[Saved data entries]
== Segment start ==

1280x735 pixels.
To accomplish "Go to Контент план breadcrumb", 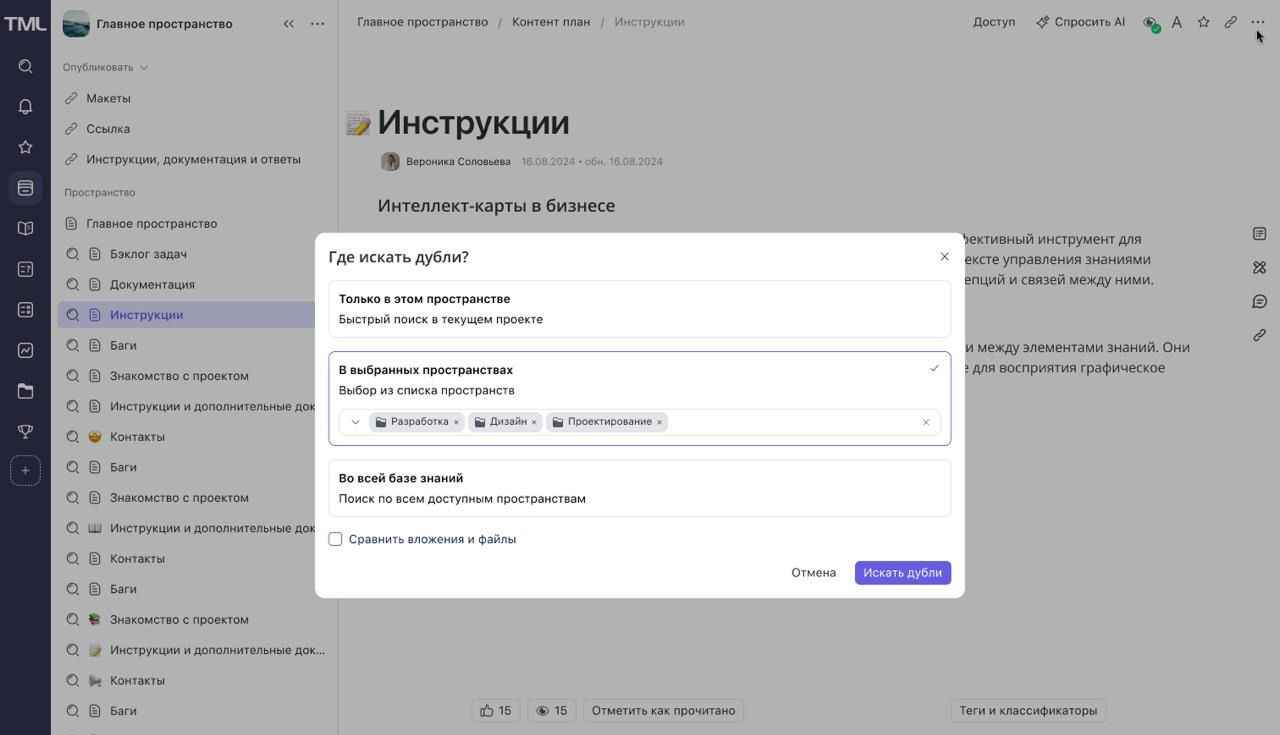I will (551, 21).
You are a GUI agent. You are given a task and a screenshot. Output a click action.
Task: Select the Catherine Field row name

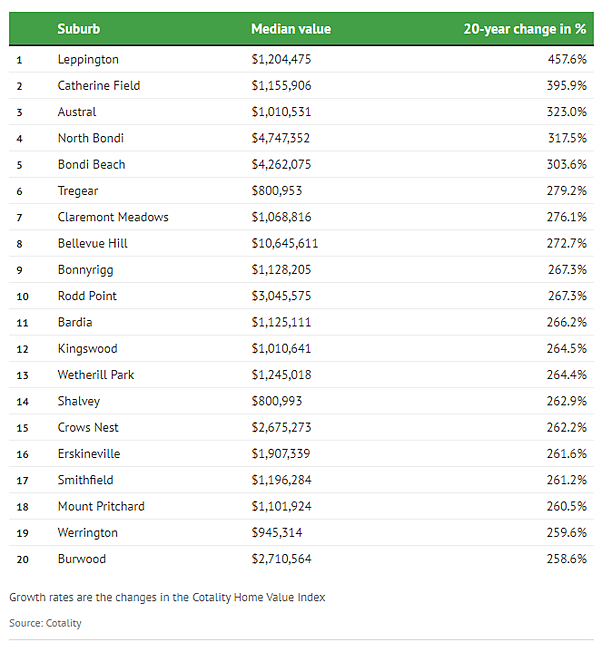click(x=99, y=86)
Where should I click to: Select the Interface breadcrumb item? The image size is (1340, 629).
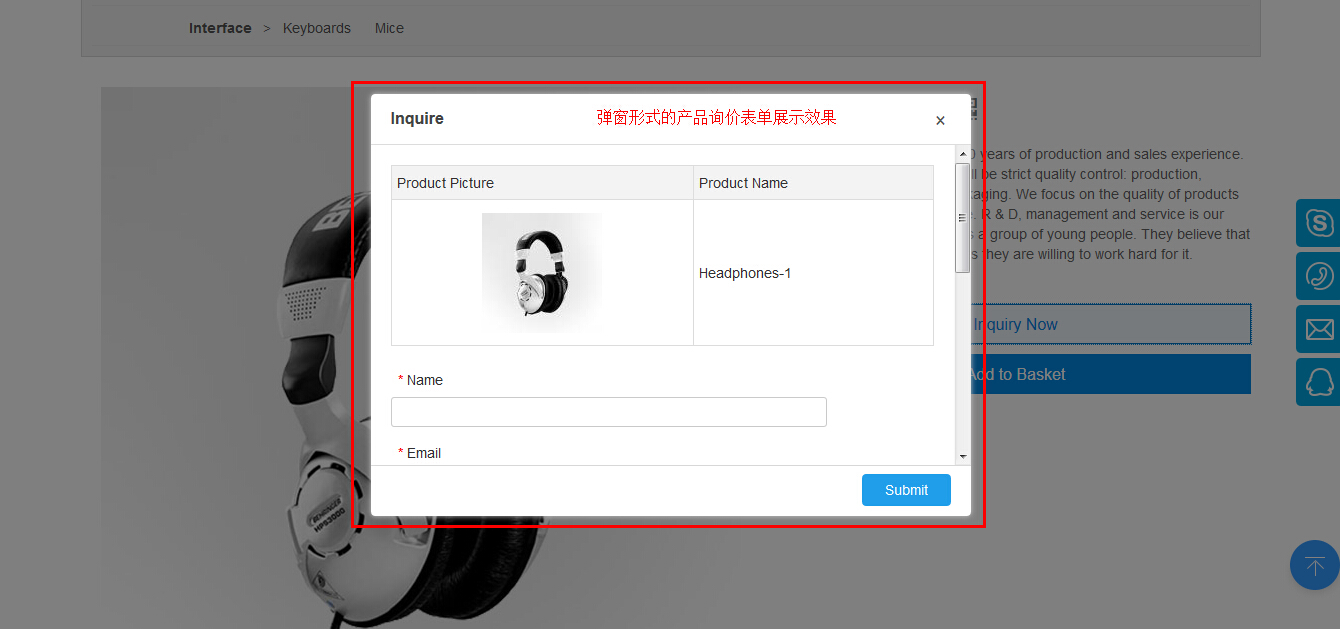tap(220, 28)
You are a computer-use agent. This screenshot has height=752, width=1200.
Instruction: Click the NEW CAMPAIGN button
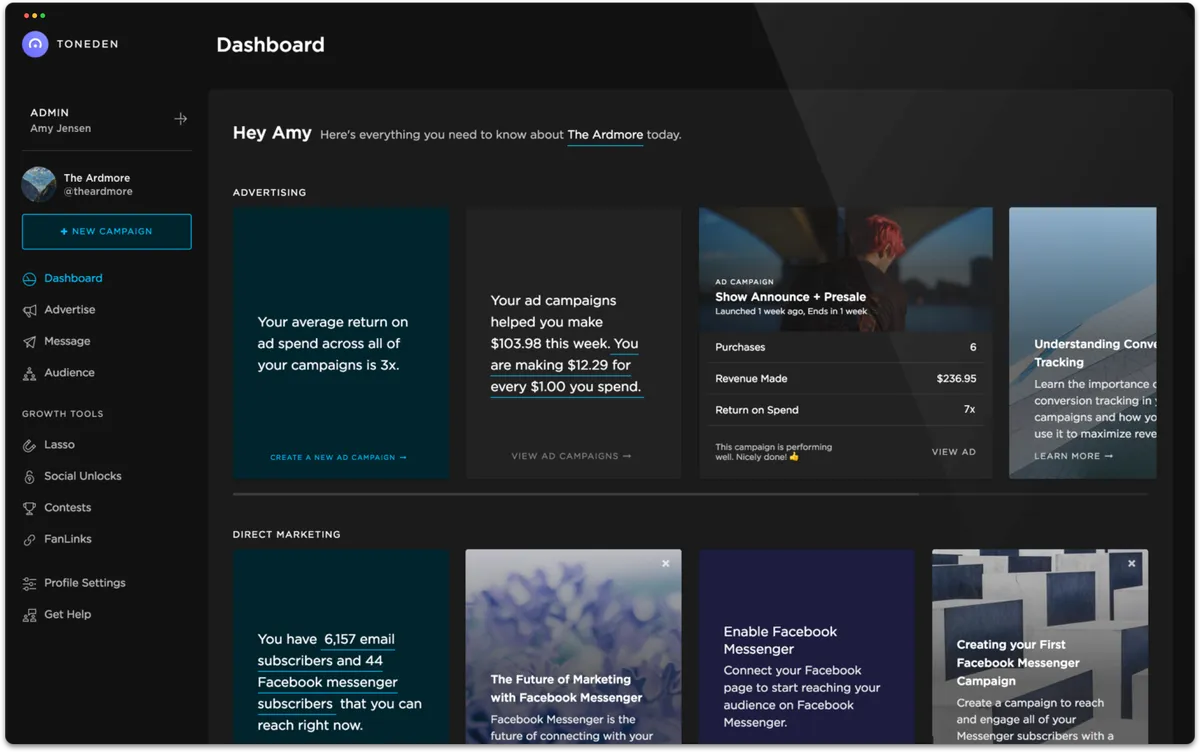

== Segment end ==

Problem statement = Reproduce exactly, and only, the lines from the one containing "You are a GUI" through the last line of the records above, both included, leaving out any pictures.

Result =
You are a GUI agent. You are given a task and a screenshot. Output a click action.
Task: Select the Catherine Field row name

click(x=99, y=86)
Where should I click to: Select the Interface breadcrumb item? The image size is (1340, 629).
tap(220, 28)
You are a computer-use agent. This screenshot has height=752, width=1200.
Instruction: Click the NEW CAMPAIGN button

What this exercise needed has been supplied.